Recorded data

[Begin]

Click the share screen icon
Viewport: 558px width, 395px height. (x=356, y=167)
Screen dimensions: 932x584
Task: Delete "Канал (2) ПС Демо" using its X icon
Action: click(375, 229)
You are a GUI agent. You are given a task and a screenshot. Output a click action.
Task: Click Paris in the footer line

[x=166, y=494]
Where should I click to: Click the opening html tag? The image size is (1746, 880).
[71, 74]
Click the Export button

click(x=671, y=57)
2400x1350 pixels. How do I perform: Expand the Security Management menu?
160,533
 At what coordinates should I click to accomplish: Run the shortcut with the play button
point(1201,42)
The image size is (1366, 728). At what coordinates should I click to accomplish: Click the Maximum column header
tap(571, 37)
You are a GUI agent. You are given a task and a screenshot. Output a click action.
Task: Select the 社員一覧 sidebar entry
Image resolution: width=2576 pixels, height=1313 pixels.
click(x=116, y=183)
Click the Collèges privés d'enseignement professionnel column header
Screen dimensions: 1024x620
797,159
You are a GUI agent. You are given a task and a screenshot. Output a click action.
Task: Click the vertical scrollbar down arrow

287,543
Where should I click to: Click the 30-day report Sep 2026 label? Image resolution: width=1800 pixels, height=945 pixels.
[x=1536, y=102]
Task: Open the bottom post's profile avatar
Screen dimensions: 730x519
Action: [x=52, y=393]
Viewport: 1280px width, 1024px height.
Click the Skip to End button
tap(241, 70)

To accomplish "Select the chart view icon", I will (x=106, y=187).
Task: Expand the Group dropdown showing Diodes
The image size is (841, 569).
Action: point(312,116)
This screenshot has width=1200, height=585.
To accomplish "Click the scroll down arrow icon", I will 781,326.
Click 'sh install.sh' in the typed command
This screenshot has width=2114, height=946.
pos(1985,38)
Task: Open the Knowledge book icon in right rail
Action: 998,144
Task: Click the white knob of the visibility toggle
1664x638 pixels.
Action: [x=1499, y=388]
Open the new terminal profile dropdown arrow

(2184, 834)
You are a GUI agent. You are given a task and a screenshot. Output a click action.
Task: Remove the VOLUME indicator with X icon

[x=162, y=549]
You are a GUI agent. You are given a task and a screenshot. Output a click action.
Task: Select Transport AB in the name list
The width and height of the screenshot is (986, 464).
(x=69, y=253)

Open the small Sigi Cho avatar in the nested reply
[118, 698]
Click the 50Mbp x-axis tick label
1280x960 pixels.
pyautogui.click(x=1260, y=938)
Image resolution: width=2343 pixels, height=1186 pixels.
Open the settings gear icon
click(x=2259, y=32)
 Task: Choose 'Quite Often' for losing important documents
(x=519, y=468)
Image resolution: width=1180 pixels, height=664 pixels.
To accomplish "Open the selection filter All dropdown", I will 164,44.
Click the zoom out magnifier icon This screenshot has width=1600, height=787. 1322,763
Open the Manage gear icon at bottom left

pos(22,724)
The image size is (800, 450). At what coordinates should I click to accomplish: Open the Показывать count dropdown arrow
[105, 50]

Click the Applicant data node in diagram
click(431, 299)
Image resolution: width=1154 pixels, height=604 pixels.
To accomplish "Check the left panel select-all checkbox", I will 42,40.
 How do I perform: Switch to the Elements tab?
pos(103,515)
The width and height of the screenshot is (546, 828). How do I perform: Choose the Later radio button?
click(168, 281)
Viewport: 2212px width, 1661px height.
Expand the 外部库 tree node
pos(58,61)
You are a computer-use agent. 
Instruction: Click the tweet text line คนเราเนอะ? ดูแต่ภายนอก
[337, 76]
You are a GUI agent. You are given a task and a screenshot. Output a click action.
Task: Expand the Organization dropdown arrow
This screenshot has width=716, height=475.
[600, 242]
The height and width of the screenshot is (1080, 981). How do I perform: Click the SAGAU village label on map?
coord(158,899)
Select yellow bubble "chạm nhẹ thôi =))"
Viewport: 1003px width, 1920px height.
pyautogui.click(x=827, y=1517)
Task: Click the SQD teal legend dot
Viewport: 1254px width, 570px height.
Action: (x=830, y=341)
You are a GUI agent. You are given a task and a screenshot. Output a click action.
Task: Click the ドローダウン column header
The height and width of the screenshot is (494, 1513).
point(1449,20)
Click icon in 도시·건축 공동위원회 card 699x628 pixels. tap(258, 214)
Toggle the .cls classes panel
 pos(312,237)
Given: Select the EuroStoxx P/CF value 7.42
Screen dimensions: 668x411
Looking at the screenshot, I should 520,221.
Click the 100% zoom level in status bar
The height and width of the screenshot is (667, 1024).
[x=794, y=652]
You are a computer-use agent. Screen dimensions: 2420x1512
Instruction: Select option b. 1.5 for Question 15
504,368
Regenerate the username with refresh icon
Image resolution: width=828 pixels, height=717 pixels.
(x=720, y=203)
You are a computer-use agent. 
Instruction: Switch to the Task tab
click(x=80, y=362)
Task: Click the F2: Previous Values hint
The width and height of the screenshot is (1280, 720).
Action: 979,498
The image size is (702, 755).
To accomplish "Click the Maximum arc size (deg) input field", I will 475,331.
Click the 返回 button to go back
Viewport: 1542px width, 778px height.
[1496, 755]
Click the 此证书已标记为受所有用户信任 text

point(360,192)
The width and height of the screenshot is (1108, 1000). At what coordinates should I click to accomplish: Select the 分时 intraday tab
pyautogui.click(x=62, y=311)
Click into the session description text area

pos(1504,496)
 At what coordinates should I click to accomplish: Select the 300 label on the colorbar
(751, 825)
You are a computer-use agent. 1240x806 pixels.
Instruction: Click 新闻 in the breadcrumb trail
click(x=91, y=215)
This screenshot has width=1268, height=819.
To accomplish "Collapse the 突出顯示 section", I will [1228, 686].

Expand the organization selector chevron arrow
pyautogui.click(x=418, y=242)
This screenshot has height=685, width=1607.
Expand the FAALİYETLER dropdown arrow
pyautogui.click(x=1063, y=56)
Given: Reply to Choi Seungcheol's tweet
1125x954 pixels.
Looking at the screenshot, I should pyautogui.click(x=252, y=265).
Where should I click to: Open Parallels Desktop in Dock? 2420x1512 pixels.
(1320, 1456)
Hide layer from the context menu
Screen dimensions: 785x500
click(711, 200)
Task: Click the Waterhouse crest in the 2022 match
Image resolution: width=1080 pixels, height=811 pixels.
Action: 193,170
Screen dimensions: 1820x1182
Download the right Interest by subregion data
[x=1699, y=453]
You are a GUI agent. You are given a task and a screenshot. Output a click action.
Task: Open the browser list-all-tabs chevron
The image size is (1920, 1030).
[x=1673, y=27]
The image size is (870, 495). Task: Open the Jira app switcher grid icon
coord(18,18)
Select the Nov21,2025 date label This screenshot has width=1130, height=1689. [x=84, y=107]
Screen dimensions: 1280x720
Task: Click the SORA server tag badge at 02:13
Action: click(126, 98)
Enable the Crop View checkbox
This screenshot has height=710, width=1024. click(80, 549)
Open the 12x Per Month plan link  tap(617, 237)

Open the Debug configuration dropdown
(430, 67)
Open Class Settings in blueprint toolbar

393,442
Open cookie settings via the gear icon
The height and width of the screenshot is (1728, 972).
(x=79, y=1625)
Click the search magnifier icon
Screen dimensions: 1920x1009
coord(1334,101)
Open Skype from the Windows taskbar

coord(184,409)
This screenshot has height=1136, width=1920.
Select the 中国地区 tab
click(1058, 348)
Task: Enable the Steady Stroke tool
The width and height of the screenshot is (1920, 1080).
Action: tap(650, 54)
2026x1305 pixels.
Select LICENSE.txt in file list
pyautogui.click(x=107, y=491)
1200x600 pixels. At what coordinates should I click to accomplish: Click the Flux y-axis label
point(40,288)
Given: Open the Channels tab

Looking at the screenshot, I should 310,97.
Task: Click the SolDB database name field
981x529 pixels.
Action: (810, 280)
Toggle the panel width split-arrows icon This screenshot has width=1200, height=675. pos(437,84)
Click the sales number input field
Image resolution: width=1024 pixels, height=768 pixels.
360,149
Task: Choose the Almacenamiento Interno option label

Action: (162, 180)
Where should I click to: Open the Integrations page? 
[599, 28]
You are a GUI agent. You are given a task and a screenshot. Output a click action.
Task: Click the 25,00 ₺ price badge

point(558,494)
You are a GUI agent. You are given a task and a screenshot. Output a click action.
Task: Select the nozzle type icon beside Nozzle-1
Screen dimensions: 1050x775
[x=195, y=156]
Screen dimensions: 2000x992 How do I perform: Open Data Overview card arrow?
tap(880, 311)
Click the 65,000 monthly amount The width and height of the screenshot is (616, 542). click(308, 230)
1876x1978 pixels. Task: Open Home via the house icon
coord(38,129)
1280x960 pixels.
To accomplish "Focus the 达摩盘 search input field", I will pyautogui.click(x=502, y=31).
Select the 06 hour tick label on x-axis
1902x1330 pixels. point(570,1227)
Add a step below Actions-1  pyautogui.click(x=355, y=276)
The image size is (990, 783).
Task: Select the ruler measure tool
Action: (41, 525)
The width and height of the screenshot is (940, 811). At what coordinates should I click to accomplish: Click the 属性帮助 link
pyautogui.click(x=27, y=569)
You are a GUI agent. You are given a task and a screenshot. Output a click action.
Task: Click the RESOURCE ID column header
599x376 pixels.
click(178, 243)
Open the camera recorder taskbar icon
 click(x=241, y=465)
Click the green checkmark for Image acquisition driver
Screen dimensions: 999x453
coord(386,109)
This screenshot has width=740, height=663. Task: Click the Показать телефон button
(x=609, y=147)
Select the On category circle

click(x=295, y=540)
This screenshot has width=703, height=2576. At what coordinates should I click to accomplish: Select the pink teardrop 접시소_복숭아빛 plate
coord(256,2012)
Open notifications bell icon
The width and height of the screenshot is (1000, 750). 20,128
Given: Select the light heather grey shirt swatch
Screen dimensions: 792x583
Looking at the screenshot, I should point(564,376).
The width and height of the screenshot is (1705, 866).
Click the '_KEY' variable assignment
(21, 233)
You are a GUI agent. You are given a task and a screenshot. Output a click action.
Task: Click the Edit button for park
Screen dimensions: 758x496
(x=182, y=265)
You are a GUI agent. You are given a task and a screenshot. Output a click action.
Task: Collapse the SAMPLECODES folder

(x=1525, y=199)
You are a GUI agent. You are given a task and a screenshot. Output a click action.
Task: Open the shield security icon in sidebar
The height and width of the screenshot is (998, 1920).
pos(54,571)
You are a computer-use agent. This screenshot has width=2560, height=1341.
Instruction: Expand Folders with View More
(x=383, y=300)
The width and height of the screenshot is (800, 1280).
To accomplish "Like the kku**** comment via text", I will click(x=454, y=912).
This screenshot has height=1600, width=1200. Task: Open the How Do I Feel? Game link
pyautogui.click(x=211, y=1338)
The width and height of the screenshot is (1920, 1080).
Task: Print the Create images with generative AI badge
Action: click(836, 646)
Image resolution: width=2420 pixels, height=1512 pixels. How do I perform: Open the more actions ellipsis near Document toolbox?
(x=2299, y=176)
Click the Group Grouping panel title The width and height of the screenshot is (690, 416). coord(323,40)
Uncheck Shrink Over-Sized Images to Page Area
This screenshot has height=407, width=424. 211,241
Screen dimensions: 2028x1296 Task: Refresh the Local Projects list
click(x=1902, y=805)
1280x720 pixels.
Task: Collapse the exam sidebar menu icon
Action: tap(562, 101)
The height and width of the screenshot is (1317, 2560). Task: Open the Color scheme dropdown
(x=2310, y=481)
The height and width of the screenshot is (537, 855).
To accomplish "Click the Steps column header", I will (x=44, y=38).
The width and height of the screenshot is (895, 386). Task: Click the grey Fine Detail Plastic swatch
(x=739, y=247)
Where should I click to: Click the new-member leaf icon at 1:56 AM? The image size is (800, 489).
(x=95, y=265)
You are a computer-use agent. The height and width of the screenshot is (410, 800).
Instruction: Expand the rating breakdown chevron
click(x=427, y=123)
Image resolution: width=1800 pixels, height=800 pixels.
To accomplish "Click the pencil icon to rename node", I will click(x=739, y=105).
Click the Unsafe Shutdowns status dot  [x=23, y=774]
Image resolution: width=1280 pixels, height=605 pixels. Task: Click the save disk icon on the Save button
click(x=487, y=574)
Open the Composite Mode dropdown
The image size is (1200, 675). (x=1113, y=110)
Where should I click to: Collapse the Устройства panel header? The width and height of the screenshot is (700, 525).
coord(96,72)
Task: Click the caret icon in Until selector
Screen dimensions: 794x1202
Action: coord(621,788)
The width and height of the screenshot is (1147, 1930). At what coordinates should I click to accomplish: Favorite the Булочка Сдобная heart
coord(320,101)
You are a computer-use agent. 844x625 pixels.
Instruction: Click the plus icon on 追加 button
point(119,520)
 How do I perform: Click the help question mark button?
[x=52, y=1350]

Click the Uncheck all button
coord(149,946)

[End]

**BRIEF:**
Copy out the lines in the records above, from the line with "Image resolution: width=1180" up to and including the line with "[x=794, y=652]".

**COMPLETE RESPONSE:**
Image resolution: width=1180 pixels, height=664 pixels.
To accomplish "Open the selection filter All dropdown", I will 164,44.
Click the zoom out magnifier icon This screenshot has width=1600, height=787. 1322,763
Open the Manage gear icon at bottom left

pos(22,724)
The image size is (800, 450). At what coordinates should I click to accomplish: Open the Показывать count dropdown arrow
[105, 50]

Click the Applicant data node in diagram
click(431, 299)
Image resolution: width=1154 pixels, height=604 pixels.
To accomplish "Check the left panel select-all checkbox", I will 42,40.
 How do I perform: Switch to the Elements tab?
pos(103,515)
The width and height of the screenshot is (546, 828). How do I perform: Choose the Later radio button?
click(168, 281)
Viewport: 2212px width, 1661px height.
Expand the 外部库 tree node
pos(58,61)
You are a computer-use agent. 
Instruction: Click the tweet text line คนเราเนอะ? ดูแต่ภายนอก
[337, 76]
You are a GUI agent. You are given a task and a screenshot. Output a click action.
Task: Expand the Organization dropdown arrow
This screenshot has width=716, height=475.
[600, 242]
The height and width of the screenshot is (1080, 981). How do I perform: Click the SAGAU village label on map?
coord(158,899)
Select yellow bubble "chạm nhẹ thôi =))"
Viewport: 1003px width, 1920px height.
pyautogui.click(x=827, y=1517)
Task: Click the SQD teal legend dot
Viewport: 1254px width, 570px height.
Action: (x=830, y=341)
You are a GUI agent. You are given a task and a screenshot. Output a click action.
Task: Click the ドローダウン column header
The height and width of the screenshot is (494, 1513).
point(1449,20)
Click icon in 도시·건축 공동위원회 card 699x628 pixels. tap(258, 214)
Toggle the .cls classes panel
 pos(312,237)
Given: Select the EuroStoxx P/CF value 7.42
Screen dimensions: 668x411
Looking at the screenshot, I should 520,221.
Click the 100% zoom level in status bar
The height and width of the screenshot is (667, 1024).
[x=794, y=652]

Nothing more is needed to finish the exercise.